AD: Y está la escuela de los indiferentes, que miran el mundo como con una perplejidad…

MC: Son formas de la distancia, del desapego, como incluso lo es el furor extremo: porque es extático, una borrachera del resentimiento. Todas son admirables. Lo mejor que he podido lograr de mí mismo, en estas cosas, es educarme como admirador. ¡Mirá estos tipos! Después resulta que a algunos los conocías y eran imposibles… Y no digamos ya Céline, que todo el mundo sabe que debía ser tremendo. Yo jamás me habría querido hacer amigo de un nazi, ¿no?

AD: No, pero tal vez sí del autor del Viaje… Hay una compasión enorme, ahí.

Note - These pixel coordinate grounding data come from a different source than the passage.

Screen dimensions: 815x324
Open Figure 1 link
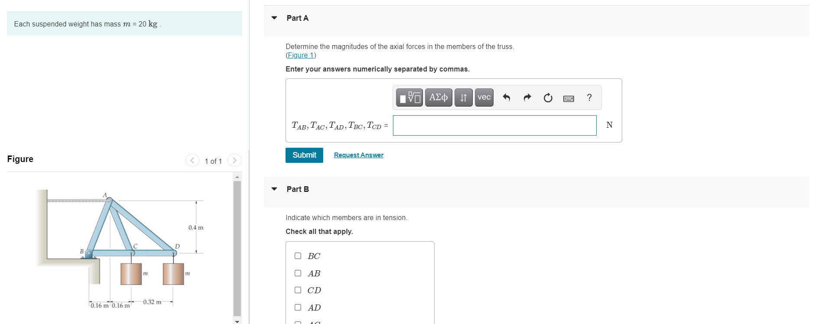point(301,55)
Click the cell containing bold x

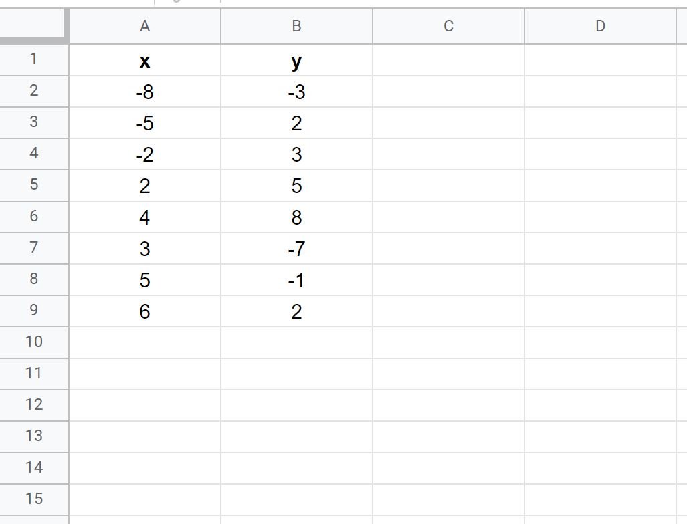click(x=144, y=60)
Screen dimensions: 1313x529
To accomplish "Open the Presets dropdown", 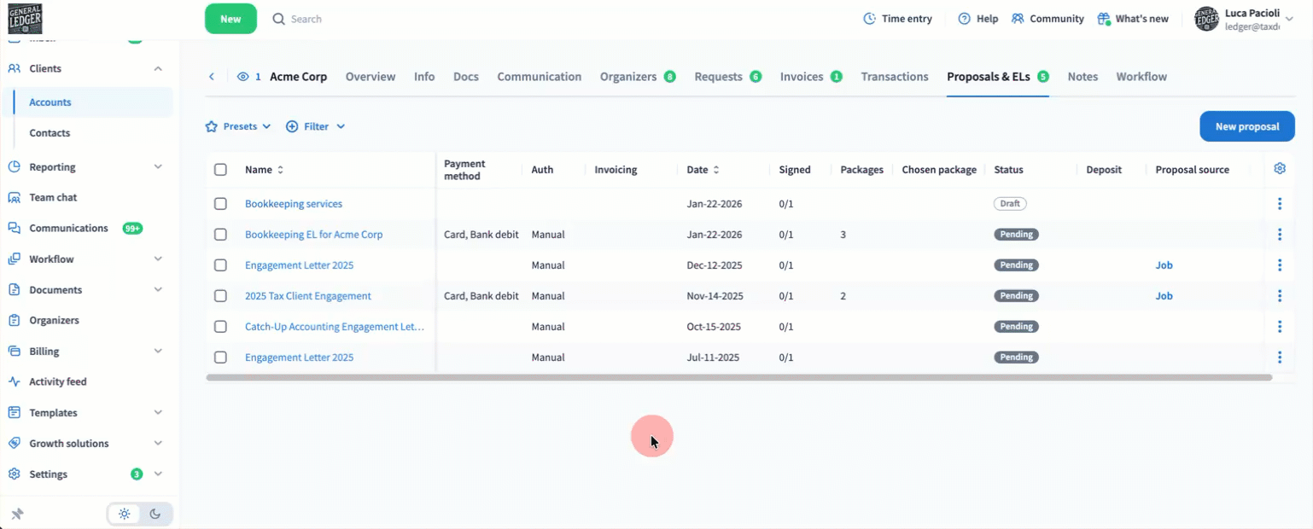I will tap(238, 126).
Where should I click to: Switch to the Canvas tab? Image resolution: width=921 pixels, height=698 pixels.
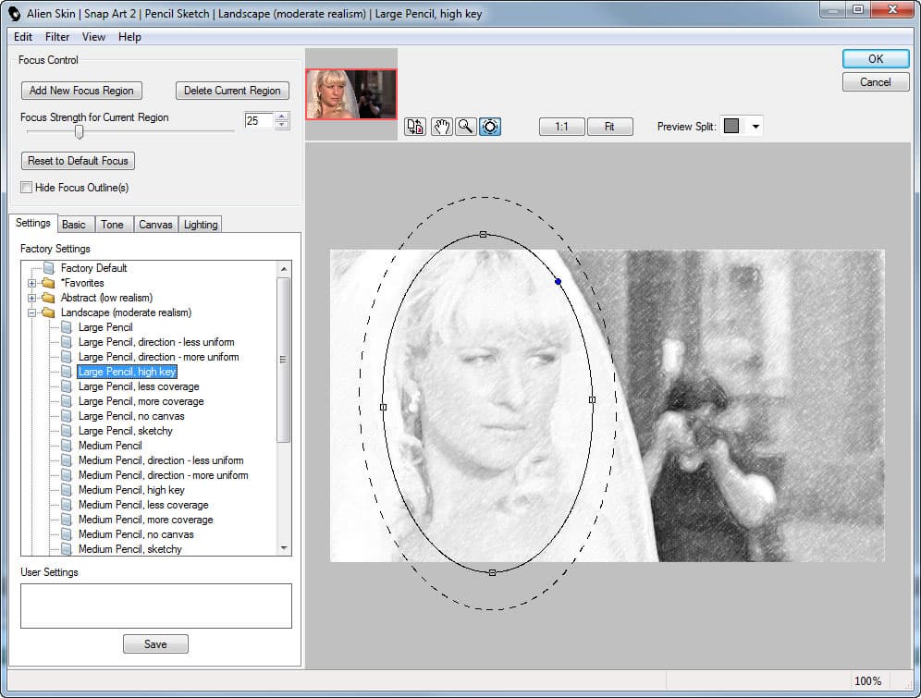(x=155, y=225)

MC: Sí, enorme. El que escribe es otro que el que vive, como bien escribió Borges. El que vive puede ser muchos y también el que escribe. Y en algún momento, alguno de esos que escriben pone, de todo lo que hay en ese ser múltiple, lo mejor. De manera que esa obra no es una impostura, como creía Sartre. Es un derrame de lo mejor que ese sujeto podía dar. Vos querrías vivir con el que escribió eso y no con el que era cuando se levantaba de escribir y se iba a la cocina. Digo esto contra la mediocre noción de los narradores impostadamente escépticos que dicen… Y no solo Vargas Llosa, que es un imbécil, porque ni se da cuenta de que alguien mejor que él escribió La ciudad y los perros. Hay escritores muy interesantes, que a uno le da pena que digan eso. Las historias a veces son mentiras, sí, pero a veces son la verdad más honda a la que un tipo pudo llegar.

En fin, no había pensado nada de lo que me dijiste, y por el camino me di cuenta de que venía con unas ganas bárbaras de… ¿Pero vos qué me querías preguntar?